Не говоря ни слова, Майкл притянул девушку к себе и прижался к ее губам. Мэллори перестала дышать. Резко отстранившись, Майкл долгим взглядом посмотрел в ее глаза.

— Я уверен, что мы еще встретимся, мой ангел.

И прежде, чем она успела ответить, он вышел из сада и растворился в темноте. В первый момент ей захотелось окликнуть его, но затем она просто закрыла калитку.

Прислонившись спиной к ограде, девушка долго стояла с бьющимся сердцем. А потом, сама не зная почему, заплакала.

13

Единственной новостью, которую узнал Майкл, снова придя в консульство, было то, что консул до сих пор не вернулся из Англии. Майклу вновь пришлось иметь дело с Абрамсом, и он ушел, взбешенный некомпетентностью этого человека и раздумывая, к кому бы обратиться за помощью.

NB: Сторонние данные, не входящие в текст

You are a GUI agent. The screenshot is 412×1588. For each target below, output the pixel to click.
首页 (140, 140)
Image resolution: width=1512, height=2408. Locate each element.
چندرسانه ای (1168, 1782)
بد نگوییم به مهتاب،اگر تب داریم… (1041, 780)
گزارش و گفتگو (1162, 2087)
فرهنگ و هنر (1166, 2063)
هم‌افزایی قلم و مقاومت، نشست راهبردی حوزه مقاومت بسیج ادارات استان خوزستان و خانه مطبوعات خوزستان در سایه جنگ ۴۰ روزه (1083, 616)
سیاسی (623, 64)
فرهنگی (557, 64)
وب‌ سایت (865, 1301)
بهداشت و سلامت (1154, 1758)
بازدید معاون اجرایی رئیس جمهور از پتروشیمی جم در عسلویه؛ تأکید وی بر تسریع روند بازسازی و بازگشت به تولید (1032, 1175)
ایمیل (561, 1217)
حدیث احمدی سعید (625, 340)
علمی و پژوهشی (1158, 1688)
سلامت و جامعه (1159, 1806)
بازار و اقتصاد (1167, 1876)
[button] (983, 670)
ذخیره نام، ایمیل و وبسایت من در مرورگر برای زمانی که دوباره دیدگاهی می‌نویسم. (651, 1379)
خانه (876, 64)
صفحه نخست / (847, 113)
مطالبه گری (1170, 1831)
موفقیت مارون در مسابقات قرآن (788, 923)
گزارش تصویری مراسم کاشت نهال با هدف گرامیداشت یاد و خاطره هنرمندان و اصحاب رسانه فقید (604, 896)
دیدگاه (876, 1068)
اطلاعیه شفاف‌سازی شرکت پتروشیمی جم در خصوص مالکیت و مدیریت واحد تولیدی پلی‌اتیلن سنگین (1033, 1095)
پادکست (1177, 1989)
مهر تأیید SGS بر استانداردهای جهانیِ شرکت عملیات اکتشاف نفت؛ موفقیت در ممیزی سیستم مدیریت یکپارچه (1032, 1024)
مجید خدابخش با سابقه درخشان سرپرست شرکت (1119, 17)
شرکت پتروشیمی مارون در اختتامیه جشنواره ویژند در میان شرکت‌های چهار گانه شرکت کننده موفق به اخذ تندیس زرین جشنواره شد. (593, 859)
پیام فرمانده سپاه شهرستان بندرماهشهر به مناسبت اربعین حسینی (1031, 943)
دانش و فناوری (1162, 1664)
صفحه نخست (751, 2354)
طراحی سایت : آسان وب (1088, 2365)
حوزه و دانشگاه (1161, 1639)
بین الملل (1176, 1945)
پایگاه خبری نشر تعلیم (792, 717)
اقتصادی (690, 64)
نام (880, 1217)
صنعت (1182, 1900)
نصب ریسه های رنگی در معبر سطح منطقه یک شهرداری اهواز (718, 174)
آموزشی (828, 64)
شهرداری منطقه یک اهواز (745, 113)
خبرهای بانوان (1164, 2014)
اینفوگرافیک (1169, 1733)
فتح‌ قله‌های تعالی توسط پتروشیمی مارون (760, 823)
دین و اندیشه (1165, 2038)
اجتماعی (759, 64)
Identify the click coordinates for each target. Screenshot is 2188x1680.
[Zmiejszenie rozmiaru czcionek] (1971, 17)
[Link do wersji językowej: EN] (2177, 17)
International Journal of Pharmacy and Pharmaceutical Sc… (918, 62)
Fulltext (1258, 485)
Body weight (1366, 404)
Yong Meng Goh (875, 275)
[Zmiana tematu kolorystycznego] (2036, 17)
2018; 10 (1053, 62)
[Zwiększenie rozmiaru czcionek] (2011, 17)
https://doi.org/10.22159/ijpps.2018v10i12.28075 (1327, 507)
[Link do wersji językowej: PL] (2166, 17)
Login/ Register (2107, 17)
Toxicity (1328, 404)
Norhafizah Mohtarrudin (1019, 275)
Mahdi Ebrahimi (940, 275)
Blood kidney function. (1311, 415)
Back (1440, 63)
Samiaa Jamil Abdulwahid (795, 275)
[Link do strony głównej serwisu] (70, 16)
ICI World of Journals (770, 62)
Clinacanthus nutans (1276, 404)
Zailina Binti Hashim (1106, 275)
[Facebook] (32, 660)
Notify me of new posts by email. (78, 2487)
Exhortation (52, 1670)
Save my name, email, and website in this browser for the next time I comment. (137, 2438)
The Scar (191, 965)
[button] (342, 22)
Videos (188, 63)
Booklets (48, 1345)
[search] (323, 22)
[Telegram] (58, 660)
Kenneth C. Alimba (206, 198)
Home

Вернувшись к себе, он еще раз просмотрел письма и документы отца, но не нашел никаких подсказок тому, куда и с кем отправился герцог. Майкл находился в растерянности и не знал, что делать дальше.

— Прости, мама, — сказал он, сев на постель и обхватив голову руками. — Ты верила в меня, а я тебя подвел.

В дверь неожиданно постучали, и Майкл рывком отворил ее. Увидев мужчину в свободной черной одежде и с повязкой на глазу, он обрушил на него весь свой гнев:

— Какого черта вам надо?

— Эффенди, я пришел к вам как друг.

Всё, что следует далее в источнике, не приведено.